La figura del padre ausente atraviesa millones de historias familiares, aunque pocas veces ocupa el centro de la conversación pública. Esa experiencia, marcada por preguntas sin respuesta, recuerdos fragmentados y emociones que suelen permanecer en silencio, es el punto de partida de Las calcetas de mi padre, una obra escrita, dirigida y protagonizada por Daniel Ortiz Velázquez, que tendrá una breve temporada en el Teatro Sergio Magaña del 13 al 21 de agosto.

La puesta en escena regresa a los escenarios con seis funciones y una premisa que resuena en distintas generaciones: ¿qué ocurre cuando alguien está a punto de convertirse en padre y debe enfrentarse a la historia que heredó de quien nunca estuvo realmente presente?

Una obra sobre paternidad, memoria y reconstrucción emocional

La historia sigue a Daniel, un hombre que está próximo a vivir la experiencia de la paternidad. Mientras se prepara para la llegada de su hijo, comienza a cuestionarse qué significa realmente estar presente en la vida de otra persona.

La muerte de su padre, una figura distante durante gran parte de su vida, lo obliga a revisar recuerdos, ausencias y conversaciones que nunca ocurrieron. A partir de ese proceso, la obra construye un recorrido entre el pasado y el presente, donde la memoria se convierte en una herramienta para comprender la propia identidad.

Inspirada en una experiencia personal de Ortiz Velázquez, la puesta en escena transforma una historia íntima en una reflexión que dialoga con realidades compartidas por muchas familias mexicanas.

El origen de la obra nació con una pregunta sobre la propia paternidad

Según ha explicado el dramaturgo, el proyecto comenzó tras el nacimiento de su hijo.

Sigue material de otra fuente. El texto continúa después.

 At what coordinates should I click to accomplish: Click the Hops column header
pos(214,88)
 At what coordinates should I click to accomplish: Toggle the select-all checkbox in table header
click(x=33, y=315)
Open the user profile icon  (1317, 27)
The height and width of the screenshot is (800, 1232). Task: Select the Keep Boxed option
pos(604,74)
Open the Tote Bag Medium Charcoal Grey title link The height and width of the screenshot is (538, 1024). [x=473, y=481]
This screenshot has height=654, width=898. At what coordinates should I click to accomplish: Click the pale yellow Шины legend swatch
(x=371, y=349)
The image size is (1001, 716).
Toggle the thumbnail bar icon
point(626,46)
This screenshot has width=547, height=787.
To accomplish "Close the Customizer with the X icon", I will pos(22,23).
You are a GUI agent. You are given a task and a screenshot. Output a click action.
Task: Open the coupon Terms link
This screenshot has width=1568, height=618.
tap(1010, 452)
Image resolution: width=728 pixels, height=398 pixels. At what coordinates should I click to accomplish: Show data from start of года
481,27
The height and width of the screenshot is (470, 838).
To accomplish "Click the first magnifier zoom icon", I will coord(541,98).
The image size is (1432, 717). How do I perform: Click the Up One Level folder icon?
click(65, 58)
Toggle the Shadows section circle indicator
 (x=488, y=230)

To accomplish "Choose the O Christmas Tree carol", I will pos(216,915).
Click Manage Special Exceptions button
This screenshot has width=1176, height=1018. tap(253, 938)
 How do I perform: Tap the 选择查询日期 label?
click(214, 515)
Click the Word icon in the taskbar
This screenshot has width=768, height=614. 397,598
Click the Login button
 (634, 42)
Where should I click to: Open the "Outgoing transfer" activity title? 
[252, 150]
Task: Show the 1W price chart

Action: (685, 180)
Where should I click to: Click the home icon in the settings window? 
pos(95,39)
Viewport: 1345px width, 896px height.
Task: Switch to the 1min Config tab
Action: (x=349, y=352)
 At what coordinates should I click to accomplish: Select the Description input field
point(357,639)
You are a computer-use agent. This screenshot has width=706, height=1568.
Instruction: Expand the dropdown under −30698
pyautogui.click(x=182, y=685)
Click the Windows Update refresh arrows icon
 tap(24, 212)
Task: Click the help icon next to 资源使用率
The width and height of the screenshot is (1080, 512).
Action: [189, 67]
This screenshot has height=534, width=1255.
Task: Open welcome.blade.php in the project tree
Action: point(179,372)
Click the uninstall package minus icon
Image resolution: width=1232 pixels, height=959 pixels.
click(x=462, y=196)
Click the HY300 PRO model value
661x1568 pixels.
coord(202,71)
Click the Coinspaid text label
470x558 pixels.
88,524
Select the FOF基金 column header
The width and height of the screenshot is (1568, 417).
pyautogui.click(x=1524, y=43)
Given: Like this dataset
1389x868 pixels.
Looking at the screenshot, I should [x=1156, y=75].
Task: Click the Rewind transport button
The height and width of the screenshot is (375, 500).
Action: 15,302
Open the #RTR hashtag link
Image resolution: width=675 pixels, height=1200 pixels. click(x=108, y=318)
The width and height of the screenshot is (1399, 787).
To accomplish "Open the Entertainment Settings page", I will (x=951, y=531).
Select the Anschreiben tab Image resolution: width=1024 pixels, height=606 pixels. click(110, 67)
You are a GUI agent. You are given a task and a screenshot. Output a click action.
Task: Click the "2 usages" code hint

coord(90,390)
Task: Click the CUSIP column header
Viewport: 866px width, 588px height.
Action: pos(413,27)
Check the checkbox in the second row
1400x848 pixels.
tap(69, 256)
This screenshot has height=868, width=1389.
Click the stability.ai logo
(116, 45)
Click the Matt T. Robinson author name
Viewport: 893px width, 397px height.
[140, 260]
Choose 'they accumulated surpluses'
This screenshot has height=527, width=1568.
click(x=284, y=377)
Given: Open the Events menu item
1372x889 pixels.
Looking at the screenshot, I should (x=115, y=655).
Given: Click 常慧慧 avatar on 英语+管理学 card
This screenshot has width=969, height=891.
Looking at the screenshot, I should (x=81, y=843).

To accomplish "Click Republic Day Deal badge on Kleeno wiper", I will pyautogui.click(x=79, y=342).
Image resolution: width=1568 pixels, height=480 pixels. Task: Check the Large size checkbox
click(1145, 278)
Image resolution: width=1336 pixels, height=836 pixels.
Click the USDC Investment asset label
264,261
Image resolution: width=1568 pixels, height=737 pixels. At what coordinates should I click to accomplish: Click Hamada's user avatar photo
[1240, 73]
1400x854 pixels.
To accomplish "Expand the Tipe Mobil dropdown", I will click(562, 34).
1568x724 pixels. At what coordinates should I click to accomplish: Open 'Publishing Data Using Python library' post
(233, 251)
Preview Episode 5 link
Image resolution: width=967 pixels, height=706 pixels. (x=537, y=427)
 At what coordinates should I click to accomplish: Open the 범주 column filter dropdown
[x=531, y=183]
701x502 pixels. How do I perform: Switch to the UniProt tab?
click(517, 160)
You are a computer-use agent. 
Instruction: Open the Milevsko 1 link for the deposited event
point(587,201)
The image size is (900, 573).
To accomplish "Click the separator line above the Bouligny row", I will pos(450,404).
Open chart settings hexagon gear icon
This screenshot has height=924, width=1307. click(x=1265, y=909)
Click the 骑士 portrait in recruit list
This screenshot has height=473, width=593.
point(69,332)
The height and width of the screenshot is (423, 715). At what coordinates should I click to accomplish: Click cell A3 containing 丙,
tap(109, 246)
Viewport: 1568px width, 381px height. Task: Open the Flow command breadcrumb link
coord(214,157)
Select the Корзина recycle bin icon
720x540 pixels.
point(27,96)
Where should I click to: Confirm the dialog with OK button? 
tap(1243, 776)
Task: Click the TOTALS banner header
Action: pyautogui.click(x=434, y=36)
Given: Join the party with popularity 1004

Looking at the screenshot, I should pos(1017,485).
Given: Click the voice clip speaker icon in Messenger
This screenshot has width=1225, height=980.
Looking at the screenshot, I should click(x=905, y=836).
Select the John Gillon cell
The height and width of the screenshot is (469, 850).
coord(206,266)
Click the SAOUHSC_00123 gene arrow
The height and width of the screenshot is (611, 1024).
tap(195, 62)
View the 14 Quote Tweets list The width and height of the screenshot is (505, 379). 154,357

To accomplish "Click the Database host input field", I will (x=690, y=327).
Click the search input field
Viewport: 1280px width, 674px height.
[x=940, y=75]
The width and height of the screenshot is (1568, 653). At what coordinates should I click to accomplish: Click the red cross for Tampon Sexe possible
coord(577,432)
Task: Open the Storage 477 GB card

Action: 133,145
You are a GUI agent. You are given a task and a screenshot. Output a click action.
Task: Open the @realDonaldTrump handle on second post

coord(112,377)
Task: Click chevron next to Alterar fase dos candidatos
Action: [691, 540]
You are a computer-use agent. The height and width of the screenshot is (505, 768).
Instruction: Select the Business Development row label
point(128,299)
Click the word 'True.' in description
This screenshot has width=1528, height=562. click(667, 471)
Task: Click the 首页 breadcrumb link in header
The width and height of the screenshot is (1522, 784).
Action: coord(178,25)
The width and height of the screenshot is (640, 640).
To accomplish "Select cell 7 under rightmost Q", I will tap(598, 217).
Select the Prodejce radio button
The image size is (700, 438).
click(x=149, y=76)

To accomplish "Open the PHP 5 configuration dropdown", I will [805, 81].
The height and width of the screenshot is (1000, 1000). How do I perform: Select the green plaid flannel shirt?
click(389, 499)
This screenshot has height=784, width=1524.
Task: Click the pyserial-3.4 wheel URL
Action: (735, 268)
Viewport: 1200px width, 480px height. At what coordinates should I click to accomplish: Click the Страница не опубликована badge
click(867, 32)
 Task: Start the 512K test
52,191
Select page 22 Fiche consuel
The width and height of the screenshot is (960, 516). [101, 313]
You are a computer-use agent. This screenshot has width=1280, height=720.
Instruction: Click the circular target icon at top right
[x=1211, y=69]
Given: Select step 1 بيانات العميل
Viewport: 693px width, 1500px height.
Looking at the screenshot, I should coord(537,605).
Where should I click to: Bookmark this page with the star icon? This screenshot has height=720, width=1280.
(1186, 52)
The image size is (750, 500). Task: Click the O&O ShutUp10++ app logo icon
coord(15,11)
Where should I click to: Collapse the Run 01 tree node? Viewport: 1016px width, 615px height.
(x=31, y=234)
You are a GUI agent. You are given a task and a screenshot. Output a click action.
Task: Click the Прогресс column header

Ese acontecimiento despertó cuestionamientos sobre el papel de los padres en la crianza y reabrió una herida relacionada con la ausencia de su propio progenitor. Un mensaje recibido durante el Día del Padre se convirtió en el detonante de un proceso terapéutico que más tarde encontró forma sobre el escenario.

El resultado es una obra que examina las consecuencias emocionales del abandono, pero que también plantea la posibilidad de construir nuevas formas de ejercer la paternidad desde la cercanía, el cuidado y la responsabilidad afectiva.

Un universo escénico construido a partir de la infancia

La propuesta visual de Las calcetas de mi padre utiliza símbolos vinculados con la niñez para articular la narrativa.

La escenografía toma como referencia la forma de un balón de futbol, objeto asociado al vínculo incompleto entre padre e hijo. Al mismo tiempo, el espacio remite a una habitación infantil donde conviven recuerdos, juegos y emociones que permanecen presentes a pesar del paso del tiempo.

Vestuario, iluminación y diseño sonoro acompañan esta exploración de la memoria, creando un ambiente que oscila entre la evocación y la introspección.

Funciones accesibles con interpretación en Lengua de Señas Mexicana

Como parte de esta temporada, la producción incorporará funciones accesibles para la comunidad sorda.

Las presentaciones del 13 y 14 de agosto contarán con interpretación en Lengua de Señas Mexicana, a cargo de Antonio Saracruz, una medida que busca ampliar el acceso a las artes escénicas y acercar la obra a públicos diversos.

Cuándo y dónde ver Las calcetas de mi padre

La obra tendrá una temporada de seis funciones en el Teatro Sergio Magaña, ubicado en Sor Juana Inés de la Cruz 114, Santa María la Ribera, Ciudad de México.

Fechas:

  • 13, 14, 15, 16, 20 y 21 de agosto

Horarios:

  • Jueves 13 y 20 de agosto, 20:00 horas
  • Viernes 14 y 21 de agosto, 20:00 horas
  • Sábado 15 de agosto, 19:00 horas
  • Domingo 16 de agosto, 18:00 horas

La puesta en escena tiene una duración de 70 minutos y está recomendada para adolescentes y adultos.

Detrás del montaje se encuentran Topati Producciones y la compañía Me dijo, Le dijo, Le Dije, agrupación que celebra diez años de trayectoria y que ha presentado trabajos como Hoy se murió mi tortuga, Carretera de mar, Sólo quiero regresar, Un conejo sin suerte y Pez globo.